### Stored data
:::::

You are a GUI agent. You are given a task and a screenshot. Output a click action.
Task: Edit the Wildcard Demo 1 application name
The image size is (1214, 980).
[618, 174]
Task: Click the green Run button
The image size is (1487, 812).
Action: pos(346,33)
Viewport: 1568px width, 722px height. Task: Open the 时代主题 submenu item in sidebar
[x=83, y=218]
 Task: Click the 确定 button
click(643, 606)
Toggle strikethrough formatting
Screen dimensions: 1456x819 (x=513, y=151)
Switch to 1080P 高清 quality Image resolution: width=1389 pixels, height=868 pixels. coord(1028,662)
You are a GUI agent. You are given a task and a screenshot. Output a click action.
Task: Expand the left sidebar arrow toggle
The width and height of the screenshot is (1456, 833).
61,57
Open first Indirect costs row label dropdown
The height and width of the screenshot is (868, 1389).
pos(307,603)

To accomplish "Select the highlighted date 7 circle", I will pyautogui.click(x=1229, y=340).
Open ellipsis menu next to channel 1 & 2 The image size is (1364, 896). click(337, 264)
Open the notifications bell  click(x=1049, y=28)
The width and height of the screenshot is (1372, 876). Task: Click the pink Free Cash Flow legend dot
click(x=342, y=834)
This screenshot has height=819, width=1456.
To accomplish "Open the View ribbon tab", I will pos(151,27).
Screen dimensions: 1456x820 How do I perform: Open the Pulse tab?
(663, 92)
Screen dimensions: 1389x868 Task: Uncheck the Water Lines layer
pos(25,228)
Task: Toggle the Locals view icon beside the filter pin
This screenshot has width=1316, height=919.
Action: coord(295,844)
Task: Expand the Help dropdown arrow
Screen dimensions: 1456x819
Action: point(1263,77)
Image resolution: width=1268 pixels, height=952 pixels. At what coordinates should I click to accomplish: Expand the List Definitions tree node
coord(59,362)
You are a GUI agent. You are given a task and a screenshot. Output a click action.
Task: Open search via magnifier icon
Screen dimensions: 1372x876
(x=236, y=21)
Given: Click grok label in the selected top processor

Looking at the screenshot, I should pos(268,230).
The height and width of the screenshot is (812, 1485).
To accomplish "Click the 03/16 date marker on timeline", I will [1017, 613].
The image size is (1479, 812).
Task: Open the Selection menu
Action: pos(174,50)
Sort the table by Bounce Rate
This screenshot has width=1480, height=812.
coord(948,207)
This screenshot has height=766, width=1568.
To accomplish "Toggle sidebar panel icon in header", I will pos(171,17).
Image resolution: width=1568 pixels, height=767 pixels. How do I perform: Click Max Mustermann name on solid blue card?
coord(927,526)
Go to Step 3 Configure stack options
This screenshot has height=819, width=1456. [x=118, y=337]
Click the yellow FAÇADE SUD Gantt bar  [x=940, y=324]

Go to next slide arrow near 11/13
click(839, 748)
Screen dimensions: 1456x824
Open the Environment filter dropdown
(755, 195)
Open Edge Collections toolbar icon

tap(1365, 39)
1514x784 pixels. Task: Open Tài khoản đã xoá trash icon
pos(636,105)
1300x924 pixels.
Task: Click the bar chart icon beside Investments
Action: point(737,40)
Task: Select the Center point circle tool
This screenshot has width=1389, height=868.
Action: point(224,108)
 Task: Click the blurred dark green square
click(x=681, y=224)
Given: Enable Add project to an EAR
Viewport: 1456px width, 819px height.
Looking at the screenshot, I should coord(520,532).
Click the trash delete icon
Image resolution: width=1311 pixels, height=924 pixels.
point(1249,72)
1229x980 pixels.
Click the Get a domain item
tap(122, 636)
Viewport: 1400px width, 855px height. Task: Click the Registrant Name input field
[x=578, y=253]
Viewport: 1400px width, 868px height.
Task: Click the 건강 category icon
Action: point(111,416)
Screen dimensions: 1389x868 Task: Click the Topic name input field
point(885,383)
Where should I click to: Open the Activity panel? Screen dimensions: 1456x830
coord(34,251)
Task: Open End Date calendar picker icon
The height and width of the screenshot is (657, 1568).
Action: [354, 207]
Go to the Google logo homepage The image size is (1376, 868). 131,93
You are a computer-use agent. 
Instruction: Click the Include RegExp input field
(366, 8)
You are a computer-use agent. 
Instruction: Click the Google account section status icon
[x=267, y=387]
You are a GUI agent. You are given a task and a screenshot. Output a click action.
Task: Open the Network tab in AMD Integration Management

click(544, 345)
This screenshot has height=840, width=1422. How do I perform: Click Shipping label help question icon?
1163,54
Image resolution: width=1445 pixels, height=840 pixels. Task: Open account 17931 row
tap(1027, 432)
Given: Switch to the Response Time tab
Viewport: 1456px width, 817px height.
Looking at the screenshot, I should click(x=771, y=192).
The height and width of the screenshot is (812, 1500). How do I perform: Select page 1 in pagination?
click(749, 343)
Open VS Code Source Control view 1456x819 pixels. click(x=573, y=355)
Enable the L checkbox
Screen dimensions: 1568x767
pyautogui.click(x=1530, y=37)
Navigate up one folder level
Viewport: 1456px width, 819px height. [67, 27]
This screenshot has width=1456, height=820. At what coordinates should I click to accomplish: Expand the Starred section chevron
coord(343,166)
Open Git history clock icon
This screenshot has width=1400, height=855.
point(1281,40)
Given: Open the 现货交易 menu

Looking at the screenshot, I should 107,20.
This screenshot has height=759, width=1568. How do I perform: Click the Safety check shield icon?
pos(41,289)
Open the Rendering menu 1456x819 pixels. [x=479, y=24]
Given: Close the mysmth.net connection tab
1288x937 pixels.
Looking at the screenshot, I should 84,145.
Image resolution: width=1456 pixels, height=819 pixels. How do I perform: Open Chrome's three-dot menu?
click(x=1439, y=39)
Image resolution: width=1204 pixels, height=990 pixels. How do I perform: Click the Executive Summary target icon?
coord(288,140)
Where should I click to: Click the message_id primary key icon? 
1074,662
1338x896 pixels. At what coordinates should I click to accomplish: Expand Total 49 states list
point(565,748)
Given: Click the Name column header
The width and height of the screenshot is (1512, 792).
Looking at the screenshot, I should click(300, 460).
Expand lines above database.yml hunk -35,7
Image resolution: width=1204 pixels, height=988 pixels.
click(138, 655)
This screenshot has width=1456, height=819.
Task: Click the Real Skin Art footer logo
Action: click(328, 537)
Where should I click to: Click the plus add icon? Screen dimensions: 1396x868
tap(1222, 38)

:::::

### Exercise prompt
Could you print, word for word, the line containing "1338x896 pixels. At" and every line after it through the end of the records, and nothing else?

### Exercise result
1338x896 pixels. At what coordinates should I click to accomplish: Expand Total 49 states list
point(565,748)
Given: Click the Name column header
The width and height of the screenshot is (1512, 792).
Looking at the screenshot, I should click(300, 460).
Expand lines above database.yml hunk -35,7
Image resolution: width=1204 pixels, height=988 pixels.
click(138, 655)
This screenshot has width=1456, height=819.
Task: Click the Real Skin Art footer logo
Action: click(328, 537)
Where should I click to: Click the plus add icon? Screen dimensions: 1396x868
tap(1222, 38)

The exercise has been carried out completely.